▶ [EXERCISE]:
Report each line of the listing that carries the word "this".

▶ [AVAILABLE DATA]:

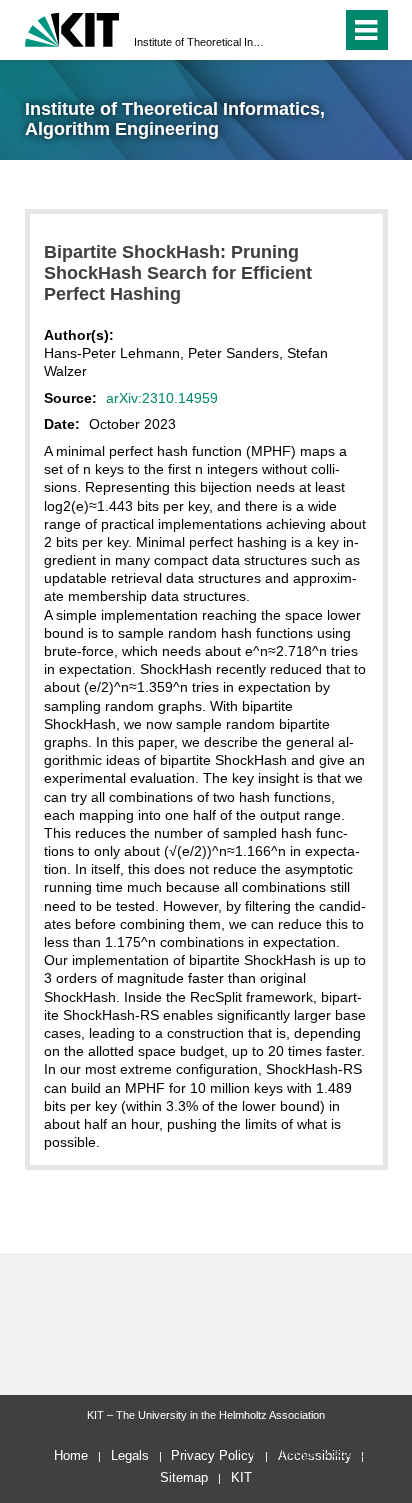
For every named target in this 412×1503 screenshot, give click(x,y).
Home (71, 1455)
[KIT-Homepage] (72, 27)
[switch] (290, 30)
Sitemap (184, 1477)
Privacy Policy (213, 1455)
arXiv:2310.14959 (162, 398)
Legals (130, 1455)
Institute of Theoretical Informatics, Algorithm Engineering (200, 42)
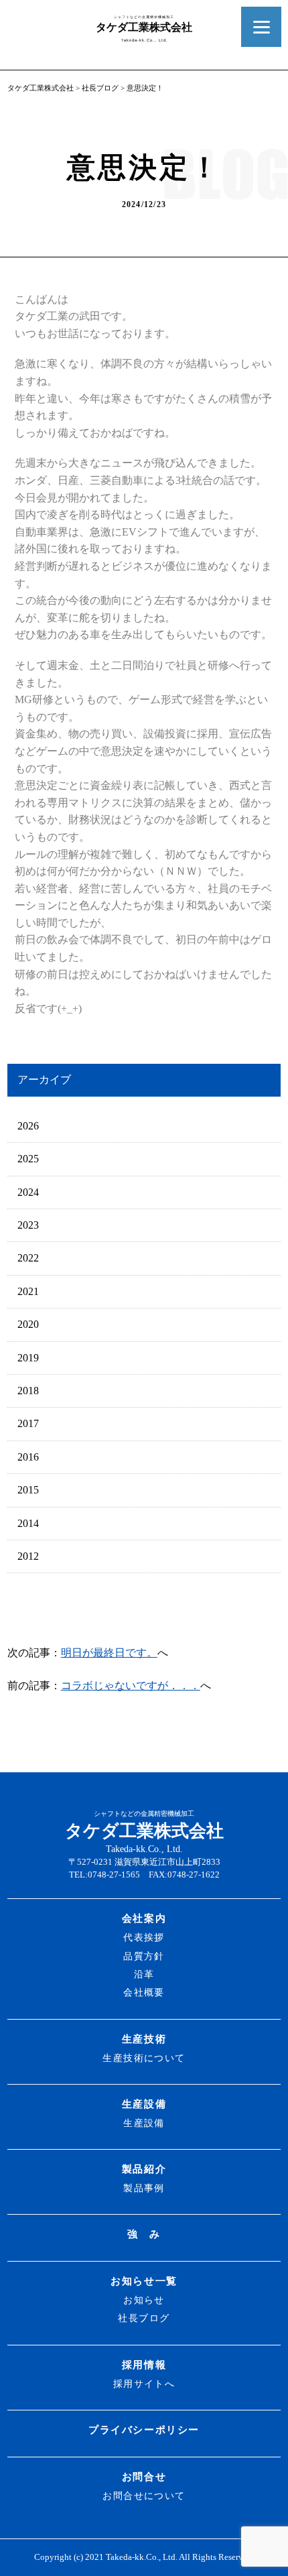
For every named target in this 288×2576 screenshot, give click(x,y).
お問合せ (144, 2476)
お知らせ (144, 2299)
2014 (28, 1523)
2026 (28, 1125)
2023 (28, 1225)
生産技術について (144, 2057)
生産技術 (144, 2038)
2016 (28, 1457)
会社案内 (144, 1918)
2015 (28, 1489)
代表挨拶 (144, 1937)
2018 (28, 1390)
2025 (28, 1158)
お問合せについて (144, 2495)
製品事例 (144, 2188)
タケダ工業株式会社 (40, 88)
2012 (28, 1556)
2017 (28, 1423)
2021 (28, 1291)
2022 (28, 1258)
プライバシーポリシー (143, 2429)
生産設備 (144, 2103)
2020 (28, 1324)
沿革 (144, 1974)
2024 (28, 1192)
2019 (28, 1357)
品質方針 (144, 1956)
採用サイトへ (144, 2383)
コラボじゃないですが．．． (130, 1685)
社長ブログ (100, 88)
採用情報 (144, 2364)
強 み (144, 2234)
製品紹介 (144, 2168)
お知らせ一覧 (144, 2280)
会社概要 (144, 1992)
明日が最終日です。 (109, 1652)
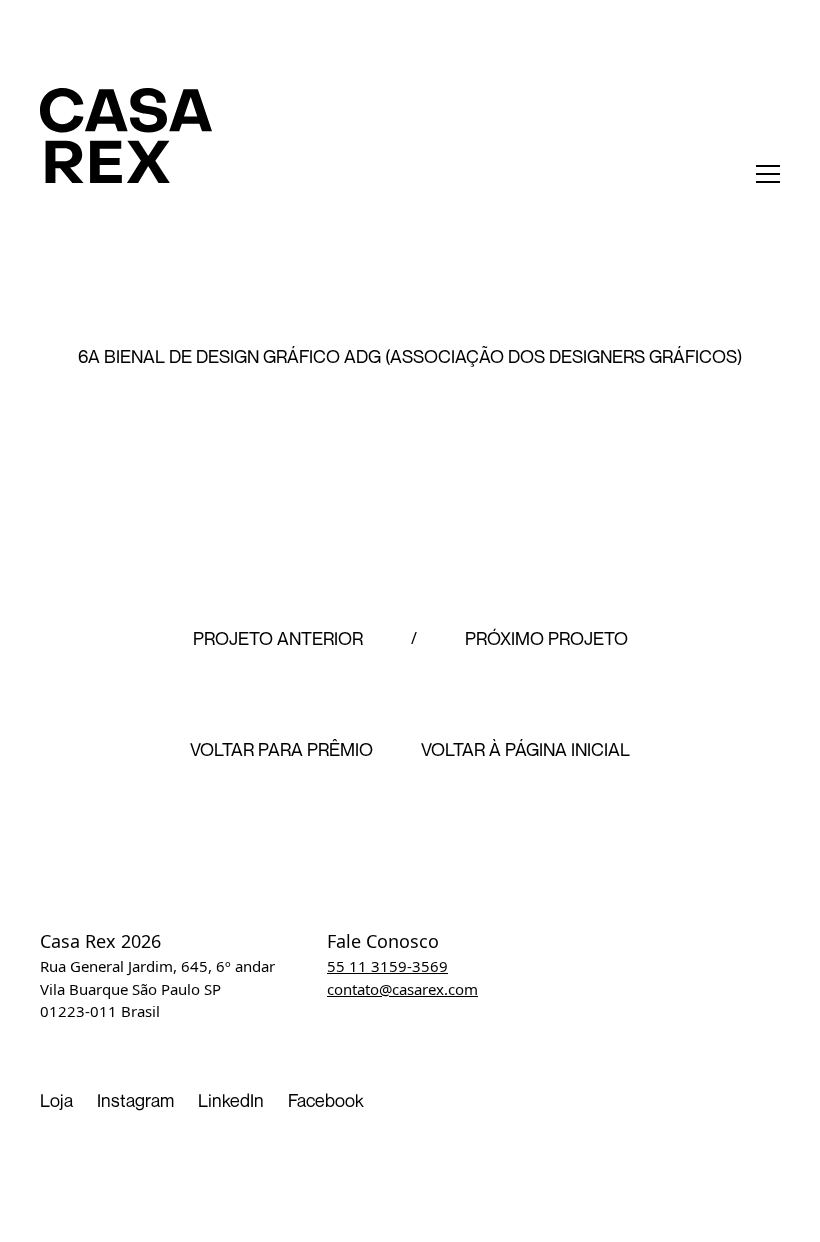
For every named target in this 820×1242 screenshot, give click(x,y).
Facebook (326, 1100)
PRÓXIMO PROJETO (546, 639)
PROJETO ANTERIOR (278, 639)
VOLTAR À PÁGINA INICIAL (525, 750)
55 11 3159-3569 (387, 966)
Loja (56, 1100)
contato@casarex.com (402, 989)
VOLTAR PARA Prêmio (281, 750)
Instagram (135, 1100)
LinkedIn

▶ [WRITTEN RESPONSE]:
For every named target in this 412×1503 screenshot, give click(x,y).
For every named target in this 288×2576 screenshot, give click(x,y).
For every named target in this 820×1242 screenshot, give click(x,y).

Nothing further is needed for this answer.